TASK LIST →
[A] Transcribe the excerpt on diffuse large B-cell lymphoma from "Patients and methods" up to and including "Menoufia Cancer Institute.".
[B] Write the next part of the excerpt on diffuse large B-cell lymphoma, picking up right after its final sentence.

Patients and methods
This retrospective study included 61 de-novo DLBCL cases collected from the archival material of Pathology Department, Faculty of Medicine, Menoufia University, and treated at Menoufia Cancer Institute.
Results
Using Hans' algorithm, 31 (50.8%) cases were of germinal center B-cell (GCB) and 30 (49.8%) cases were of non-GCB subtype. Non-GCB cases showed significant association with splenic involvement (P = 0.01) and larger tumor size (P = 0.03). Overall, 90% of DLBCL cases with poor performance status were of GCB subtype. No significant difference regarding overall survival was noticed between GCB and non-GCB subtypes.
Conclusion
DLBCL should be classified into GCB and non-GCB subtypes because they differ prognostically. Hans' algorthim is a simple and reliable method for the classification of DLBCL, but it should be applied on a large number of cases to be used as a routine method for DLBCL evaluation.

Keywords: BCL6, CD10, diffuse large B-cell lymphoma, Hans' algorthim, MUM-1


How to cite this article:
Asaad NY, Abdel Wahed MM, Abdou AG, Serag El-Dien MM, Mohammed Kora MA. Prognostic impact of immunohistochemical stratification of diffuse large B-cell lymphoma into germinal and nongerminal subtypes. Menoufia Med J 2016;29:961-70

How to cite this URL:
Asaad NY, Abdel Wahed MM, Abdou AG, Serag El-Dien MM, Mohammed Kora MA. Prognostic impact of immunohistochemical stratification of diffuse large B-cell lymphoma into germinal and nongerminal subtypes. Menoufia Med J [serial online] 2016 [cited 2020 Apr 3];29:961-70. Available from: http://www.mmj.eg.net/text.asp?2016/29/4/961/202495


  Introduction Top


Malignant lymphoma represents a major health problem throughout the world. It is already the fourth common malignancy in Egypt out of all malignances and is continuing to increase rapidly. In Egypt, it constitutes 11.71% of total malignancies [1].

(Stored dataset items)
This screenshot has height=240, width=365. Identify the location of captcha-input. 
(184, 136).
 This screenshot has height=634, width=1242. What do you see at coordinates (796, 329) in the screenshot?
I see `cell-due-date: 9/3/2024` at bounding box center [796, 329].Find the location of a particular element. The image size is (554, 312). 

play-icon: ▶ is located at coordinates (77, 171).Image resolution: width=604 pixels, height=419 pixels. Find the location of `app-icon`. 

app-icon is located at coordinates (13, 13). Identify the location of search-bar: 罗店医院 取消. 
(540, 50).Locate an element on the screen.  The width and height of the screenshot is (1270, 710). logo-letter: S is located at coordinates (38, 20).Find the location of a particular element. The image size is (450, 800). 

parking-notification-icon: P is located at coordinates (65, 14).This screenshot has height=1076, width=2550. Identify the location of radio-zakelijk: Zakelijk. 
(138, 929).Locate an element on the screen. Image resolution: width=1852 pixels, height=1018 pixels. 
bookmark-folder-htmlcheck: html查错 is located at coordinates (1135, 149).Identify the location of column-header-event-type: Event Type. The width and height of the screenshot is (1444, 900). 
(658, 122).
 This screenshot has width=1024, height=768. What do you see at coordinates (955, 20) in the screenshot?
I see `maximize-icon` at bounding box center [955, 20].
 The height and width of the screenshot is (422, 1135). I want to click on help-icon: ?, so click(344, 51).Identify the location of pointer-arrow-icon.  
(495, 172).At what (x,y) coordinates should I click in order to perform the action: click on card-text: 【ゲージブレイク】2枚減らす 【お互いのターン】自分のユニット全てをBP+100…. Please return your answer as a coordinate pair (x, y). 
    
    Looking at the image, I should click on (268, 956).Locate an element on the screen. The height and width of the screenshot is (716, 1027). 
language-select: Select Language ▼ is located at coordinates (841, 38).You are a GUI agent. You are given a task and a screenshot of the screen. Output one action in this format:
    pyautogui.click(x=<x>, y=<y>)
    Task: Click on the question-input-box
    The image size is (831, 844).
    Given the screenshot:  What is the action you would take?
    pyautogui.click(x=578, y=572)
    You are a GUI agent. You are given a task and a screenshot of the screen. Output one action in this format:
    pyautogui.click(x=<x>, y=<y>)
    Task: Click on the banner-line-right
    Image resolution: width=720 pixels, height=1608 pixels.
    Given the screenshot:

YOUR WRITTEN ANSWERS →
[A]
Patients and methods
This retrospective study included 61 de-novo DLBCL cases collected from the archival material of Pathology Department, Faculty of Medicine, Menoufia University, and treated at Menoufia Cancer Institute.

[B]
The Middle East Cancer Consortium showed that Egyptians and Israeli Jews had the highest rates of lymphoma and non-Hodgkin's lymphoma (NHL) among other Middle East Cancer Consortium populations. Egyptians had higher rates for NHL in age groups 0–14 years with a male-to-female ratio of 1.6: 1 [2]. Diffuse large B-cell lymphoma (DLBCL) is the most common subtype of NHL in Egypt. It represents about 49% of NHL cases according to the latest registry of National Cancer Institute, Cairo University [3].

NHLs are the 12th most prevalent cancer in Europe. The most frequent lymphoma is DLBCL, with a male-to-female ratio of 1.2: 1, and is more frequent in 61–80-year-old patients [4].

DLBCL spans a broad age range and is heterogeneous in morphologic appearance, immunophenotype, and biologic behavior, including response to chemotherapy and ultimate outcome [5].

Management of DLBCL patients was guided by age-adjusted international prognostic index (AAIPI) score, which was considered the best available clinical tool for risk stratification. However, within each subgroup, marked heterogeneity was noticed regarding clinical outcomes. This may be due to biological parameters that are probably not taken into account by this index. Therefore, in the past years, many efforts have been made to find biological prognostic markers able to stratify DLBCL cases into prognostically different groups [6].

Gene expression profiling (GEP) studies have been performed to divide DLBCL into two major molecular subtypes: germinal center B-cell (GCB) like and non-GCB like. The latter was associated with inferior overall survival. However, to date, GEP has not been routinely feasible. Therefore, an attempt was made to correlate each of these two subtypes with immunohistochemical markers, which are CD10 and BCL6 for GCB type and MUM-1 for non-GCB [7].

Immunohistochemical expression of CD10, BCL6, and MUM-1 was used to divide DLBCL into GCB and non-GCB subtypes [8].


  Aim of the Work Top


The present study aimed to investigate the differences between germinal and nongerminal DLBCL cases with respect to their clinicopathological features, including survival and response to therapy.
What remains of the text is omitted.